*INPUT*:
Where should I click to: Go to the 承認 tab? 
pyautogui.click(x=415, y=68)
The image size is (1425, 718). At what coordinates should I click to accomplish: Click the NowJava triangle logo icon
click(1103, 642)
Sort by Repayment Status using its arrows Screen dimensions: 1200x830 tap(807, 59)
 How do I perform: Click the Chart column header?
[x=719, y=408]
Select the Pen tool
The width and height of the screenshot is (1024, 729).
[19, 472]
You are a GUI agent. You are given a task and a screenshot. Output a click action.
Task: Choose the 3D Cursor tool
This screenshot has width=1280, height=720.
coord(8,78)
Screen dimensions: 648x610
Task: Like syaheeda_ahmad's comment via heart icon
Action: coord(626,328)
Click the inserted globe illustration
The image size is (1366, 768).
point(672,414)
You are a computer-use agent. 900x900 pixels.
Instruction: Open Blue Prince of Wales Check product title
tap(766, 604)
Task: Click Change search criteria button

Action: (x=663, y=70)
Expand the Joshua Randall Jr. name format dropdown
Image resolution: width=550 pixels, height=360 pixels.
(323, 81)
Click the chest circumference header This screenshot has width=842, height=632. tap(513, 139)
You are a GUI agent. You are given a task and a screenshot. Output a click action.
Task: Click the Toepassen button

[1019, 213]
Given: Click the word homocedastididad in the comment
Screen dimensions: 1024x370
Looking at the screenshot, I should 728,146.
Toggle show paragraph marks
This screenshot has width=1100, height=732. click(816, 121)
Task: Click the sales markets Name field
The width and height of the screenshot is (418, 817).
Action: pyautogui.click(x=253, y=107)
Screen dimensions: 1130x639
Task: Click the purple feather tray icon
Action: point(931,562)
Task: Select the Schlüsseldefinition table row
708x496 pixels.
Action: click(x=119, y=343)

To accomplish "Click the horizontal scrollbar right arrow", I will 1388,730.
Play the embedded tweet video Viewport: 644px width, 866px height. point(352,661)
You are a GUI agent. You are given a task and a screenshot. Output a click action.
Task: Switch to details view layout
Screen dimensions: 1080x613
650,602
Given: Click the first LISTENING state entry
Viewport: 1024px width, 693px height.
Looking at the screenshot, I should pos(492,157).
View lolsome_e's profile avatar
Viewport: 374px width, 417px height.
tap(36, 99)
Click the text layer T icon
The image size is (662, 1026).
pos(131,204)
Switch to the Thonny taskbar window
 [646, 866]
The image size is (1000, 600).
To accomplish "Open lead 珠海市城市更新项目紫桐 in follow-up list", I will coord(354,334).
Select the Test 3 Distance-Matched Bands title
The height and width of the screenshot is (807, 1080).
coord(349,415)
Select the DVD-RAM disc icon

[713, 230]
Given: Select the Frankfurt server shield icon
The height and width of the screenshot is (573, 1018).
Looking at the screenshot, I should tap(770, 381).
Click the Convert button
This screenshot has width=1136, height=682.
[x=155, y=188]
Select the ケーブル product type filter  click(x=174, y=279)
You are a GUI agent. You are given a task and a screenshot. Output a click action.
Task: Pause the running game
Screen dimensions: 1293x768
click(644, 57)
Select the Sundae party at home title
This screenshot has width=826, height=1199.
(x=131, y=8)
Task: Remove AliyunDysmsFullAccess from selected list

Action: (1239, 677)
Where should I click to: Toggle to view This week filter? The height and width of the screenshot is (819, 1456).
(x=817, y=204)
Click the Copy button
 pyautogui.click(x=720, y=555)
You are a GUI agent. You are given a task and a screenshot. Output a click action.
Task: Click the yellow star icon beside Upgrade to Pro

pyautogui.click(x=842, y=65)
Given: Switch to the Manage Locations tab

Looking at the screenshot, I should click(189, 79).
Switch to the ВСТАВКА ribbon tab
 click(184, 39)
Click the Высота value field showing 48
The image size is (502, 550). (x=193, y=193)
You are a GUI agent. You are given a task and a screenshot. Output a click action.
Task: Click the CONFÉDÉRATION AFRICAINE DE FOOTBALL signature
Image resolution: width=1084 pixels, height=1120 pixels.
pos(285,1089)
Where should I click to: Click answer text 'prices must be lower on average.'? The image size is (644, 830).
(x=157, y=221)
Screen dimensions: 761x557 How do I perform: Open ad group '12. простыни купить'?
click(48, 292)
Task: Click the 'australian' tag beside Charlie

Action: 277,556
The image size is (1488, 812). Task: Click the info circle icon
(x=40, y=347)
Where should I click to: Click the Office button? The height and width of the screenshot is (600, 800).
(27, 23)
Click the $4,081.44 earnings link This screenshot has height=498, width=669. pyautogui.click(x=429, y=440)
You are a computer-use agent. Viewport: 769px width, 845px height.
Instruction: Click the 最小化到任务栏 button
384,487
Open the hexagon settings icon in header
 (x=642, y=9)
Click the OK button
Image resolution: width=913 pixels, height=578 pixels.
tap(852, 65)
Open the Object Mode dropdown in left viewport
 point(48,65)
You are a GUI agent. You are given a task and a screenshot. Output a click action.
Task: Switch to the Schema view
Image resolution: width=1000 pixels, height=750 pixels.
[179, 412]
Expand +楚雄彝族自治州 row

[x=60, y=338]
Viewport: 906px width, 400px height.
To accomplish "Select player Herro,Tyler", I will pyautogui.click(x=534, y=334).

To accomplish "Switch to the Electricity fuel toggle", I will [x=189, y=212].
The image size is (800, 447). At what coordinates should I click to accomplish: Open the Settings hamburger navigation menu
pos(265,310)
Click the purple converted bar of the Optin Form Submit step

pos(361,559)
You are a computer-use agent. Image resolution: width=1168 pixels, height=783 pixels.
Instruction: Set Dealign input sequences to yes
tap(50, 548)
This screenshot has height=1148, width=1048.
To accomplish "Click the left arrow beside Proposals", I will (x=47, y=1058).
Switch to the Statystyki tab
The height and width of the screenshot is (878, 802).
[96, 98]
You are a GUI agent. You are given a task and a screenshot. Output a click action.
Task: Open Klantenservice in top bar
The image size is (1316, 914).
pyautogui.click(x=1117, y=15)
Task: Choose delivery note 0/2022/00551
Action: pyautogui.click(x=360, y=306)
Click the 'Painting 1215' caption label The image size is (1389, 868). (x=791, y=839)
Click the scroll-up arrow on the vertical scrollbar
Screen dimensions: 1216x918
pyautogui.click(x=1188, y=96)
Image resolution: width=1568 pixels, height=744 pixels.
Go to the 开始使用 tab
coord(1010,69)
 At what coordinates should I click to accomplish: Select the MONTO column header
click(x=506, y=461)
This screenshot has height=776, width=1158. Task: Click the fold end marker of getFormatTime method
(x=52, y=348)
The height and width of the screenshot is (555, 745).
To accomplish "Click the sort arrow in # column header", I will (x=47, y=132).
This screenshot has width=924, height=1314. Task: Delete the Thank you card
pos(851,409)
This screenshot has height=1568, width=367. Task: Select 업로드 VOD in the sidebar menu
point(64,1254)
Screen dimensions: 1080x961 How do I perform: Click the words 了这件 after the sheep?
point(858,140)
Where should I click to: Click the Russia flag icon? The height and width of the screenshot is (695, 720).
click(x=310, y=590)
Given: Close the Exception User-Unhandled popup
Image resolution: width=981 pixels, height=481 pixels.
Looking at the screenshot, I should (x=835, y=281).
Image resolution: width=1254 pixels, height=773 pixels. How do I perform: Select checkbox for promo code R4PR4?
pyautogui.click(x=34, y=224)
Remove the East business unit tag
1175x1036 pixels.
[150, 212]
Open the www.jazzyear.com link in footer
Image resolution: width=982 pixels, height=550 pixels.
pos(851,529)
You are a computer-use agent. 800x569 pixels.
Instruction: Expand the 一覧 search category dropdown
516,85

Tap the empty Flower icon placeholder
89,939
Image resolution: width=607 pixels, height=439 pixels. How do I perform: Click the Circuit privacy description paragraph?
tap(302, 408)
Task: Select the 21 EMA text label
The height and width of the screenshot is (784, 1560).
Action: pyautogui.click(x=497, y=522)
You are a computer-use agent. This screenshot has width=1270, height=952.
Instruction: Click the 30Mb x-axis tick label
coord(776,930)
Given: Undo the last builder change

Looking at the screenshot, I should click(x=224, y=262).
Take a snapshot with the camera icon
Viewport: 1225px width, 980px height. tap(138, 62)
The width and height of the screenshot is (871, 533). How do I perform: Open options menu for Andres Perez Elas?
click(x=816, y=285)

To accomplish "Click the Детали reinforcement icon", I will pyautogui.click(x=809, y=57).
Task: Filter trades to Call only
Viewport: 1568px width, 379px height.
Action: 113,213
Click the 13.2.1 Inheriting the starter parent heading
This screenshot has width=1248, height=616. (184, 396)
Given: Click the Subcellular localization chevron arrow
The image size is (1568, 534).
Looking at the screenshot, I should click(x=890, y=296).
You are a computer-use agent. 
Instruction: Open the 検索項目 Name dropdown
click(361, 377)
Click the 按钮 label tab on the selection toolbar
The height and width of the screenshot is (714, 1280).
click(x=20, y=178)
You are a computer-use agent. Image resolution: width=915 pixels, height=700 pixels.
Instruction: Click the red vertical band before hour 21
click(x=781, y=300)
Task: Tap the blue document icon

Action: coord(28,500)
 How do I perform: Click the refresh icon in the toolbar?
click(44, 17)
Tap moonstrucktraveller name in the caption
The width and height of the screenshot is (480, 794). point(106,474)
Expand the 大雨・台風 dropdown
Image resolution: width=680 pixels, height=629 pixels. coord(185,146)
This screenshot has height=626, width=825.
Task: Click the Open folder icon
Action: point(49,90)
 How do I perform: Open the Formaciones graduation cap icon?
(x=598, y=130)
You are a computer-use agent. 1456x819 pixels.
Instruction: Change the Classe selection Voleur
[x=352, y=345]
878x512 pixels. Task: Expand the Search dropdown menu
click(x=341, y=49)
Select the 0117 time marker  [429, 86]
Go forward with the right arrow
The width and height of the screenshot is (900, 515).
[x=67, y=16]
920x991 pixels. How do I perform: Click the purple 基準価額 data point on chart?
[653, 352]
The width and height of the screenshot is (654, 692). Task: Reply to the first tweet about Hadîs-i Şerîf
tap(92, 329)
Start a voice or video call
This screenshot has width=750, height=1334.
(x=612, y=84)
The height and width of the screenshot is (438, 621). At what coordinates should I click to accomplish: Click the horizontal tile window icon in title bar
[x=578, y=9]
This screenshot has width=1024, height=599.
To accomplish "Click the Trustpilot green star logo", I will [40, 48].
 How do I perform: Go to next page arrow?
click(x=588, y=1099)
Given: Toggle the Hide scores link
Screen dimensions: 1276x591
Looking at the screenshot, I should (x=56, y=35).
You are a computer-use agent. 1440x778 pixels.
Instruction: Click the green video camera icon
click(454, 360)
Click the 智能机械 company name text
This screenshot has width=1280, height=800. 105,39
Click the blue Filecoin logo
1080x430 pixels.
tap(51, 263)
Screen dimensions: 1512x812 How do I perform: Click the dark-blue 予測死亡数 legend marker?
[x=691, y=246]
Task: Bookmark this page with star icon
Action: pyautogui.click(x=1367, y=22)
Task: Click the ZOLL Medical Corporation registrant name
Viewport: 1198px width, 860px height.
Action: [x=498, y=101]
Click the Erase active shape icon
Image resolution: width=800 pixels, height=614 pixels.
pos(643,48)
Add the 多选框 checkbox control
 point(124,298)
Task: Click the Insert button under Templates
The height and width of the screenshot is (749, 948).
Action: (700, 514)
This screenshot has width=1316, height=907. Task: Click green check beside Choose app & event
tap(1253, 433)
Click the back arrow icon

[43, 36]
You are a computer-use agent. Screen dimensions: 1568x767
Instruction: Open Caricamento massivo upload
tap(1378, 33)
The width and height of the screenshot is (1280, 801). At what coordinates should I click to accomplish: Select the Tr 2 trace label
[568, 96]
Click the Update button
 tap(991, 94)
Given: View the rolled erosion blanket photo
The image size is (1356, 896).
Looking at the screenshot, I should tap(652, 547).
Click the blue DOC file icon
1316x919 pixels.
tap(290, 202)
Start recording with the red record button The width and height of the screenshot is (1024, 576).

*REQUIREMENT*: Repeat, without change, each line of the data above from the one that contains "Given: View the rolled erosion blanket photo" through the final line, counting both.

*ANSWER BOX*:
Given: View the rolled erosion blanket photo
The image size is (1356, 896).
Looking at the screenshot, I should tap(652, 547).
Click the blue DOC file icon
1316x919 pixels.
tap(290, 202)
Start recording with the red record button The width and height of the screenshot is (1024, 576).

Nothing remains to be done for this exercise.